Hi,
I was wondering what coding algorithm does Calc use when implementing
the various statistical functions?
[ Take my apologies if you received this e-mail 2 times. Although I
subscribed to the mailing list, I sent the first mail using my second
e-mail address. As that e-mail was not posted on the mailing list, I
decided to send it again. This is largely the same e-mail, although I
added more informations.]
REASON
=======
Although different formulas are mathematically identical, they give
different *error estimates* when coded on a computer.
EXAMPLE
========
The variance can be calculated using any of 2 formulas: (using either n
or n-1 won't affect the final result I wish to point at):
(1) sigma^2 = (1/n) * SUM(Xi^2) - mean^2, OR
(2) sigma^2 = (1/n) * SUM(Xi - mean)^2, where i = 1 to n;
The two formulas are mathematically identical, yet they provide
different results, AND MOST IMPORTANT different *accuracy* when
implemented as a computer algorithm.
[This is discussed in the following article, too:
http://links.jstor.org/sici?sici=0003-1305%28198308%2937%3A3%3C242%3AAFCTSV%3E2.0.CO%3B2-0&origin=crossref
unfortunately I do NOT have access to the full article. I would
appreciate if somebody could send it to me.]
REASON
=======
There are 2 main reasons, why identical formulas give different results
on a computer:
- non-integer numbers can NOT be represented perfectly on a computer
- numbers resulting from various mathematical operations must be rounded:
-- symmetrical rounding: introduces an error = 1/2 * 10^(1-t)

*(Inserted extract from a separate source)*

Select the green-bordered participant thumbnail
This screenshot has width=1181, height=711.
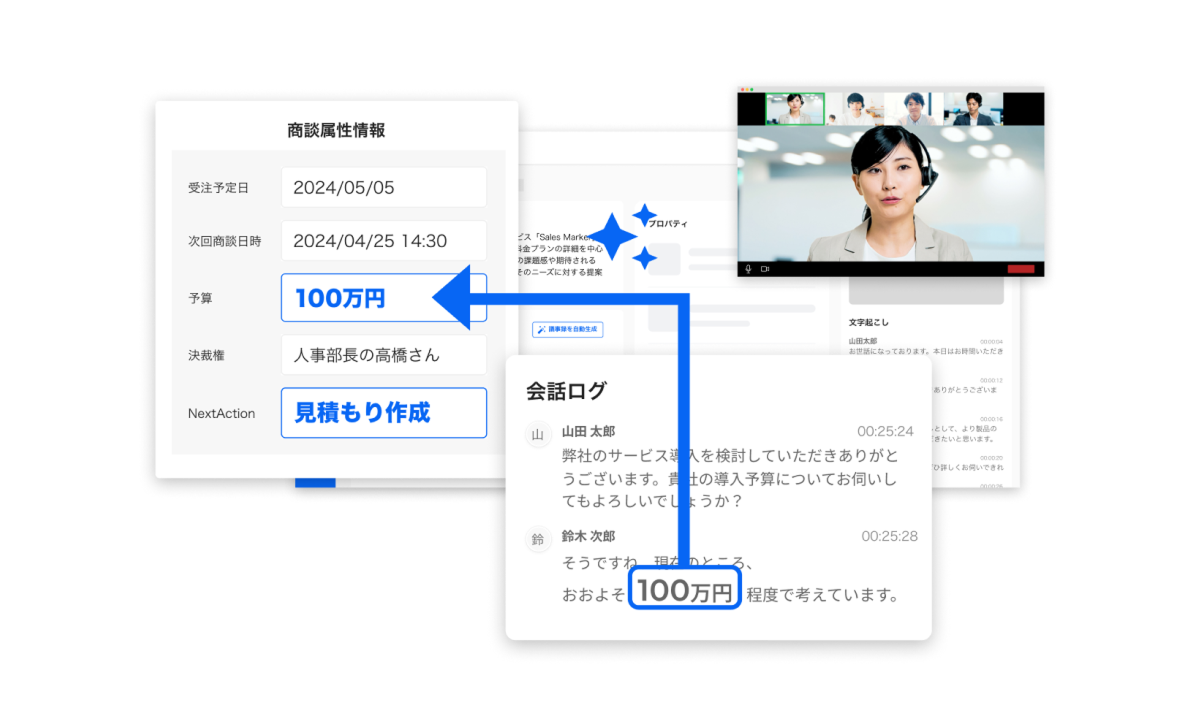pyautogui.click(x=795, y=109)
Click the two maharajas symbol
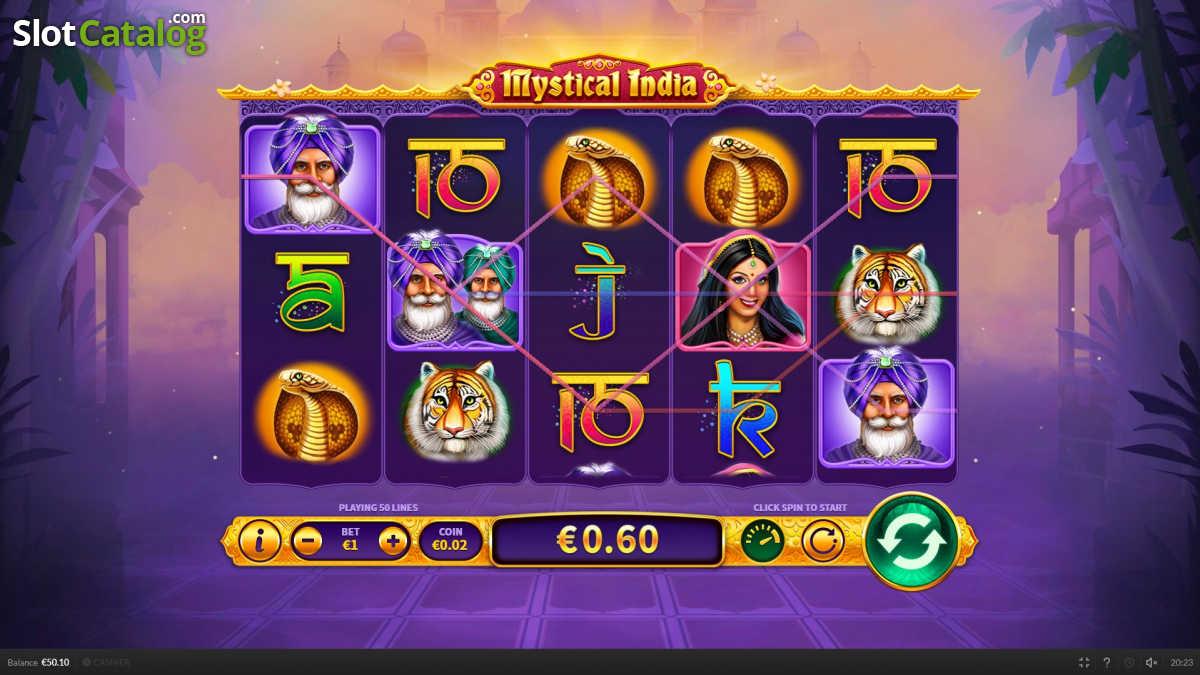Viewport: 1200px width, 675px height. tap(455, 291)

-- rounding by slicing introduces an error = 10^(1-t)
It can be proved, that the first formula for variance gives a *MUCH*
higher error. I recently participated at an advanced course of
mathematics for programmers (I am a physician and got there by chance,
so I did not necessarily understand everything). However, the idea is:
e = error for the variance;
d = upper margin of rounding error (Rounding error will be abbreviated
with R);
D = maximum of all Delta(i), where Delta(i) = error of (Xi - mean), then
(1) |e| <= 3/2 * d * mean^2 * n, while formula (2) gives:
(2) |e| <= 1/2 * d * D^2 * n
What one sees, is that:
|E2/E1| = 1/3 * D^2 / mean^2, where E = maximal error for equations
*(2)* and *(1)*
Because D (as it is an error) is *<<<* the mean => E2 <<< E1 (taken as
positive numbers). Therefore *formula 2* is the preferred way of
implementation in a computer program.
Acknowledgedly, the error is small. It becomes more important with
*huge* data sets (and especially with some particular data sets, but one
can not predict which ones). However, I would like to know if anybody
(e.g. the developers) have paid some attention to these issues while
implementing the various functions?.
For me it was counterintuitive that the second formula is *much* better
(I was fully convinced, that the first formula, having less calculations
would be more accurate). This seems even more important for more
advanced statistical techniques, where such errors may play an even
greater role.
Let me encourage you to develop a state of the art program and please
take my comments as a wish to improve Calc even further.
Kind regards,
Leonard Mada
[aka discoleo]
The exact error estimate for formula (2) is: (do not ask me exactly how
you get it, it is a little bit to much high mathematics)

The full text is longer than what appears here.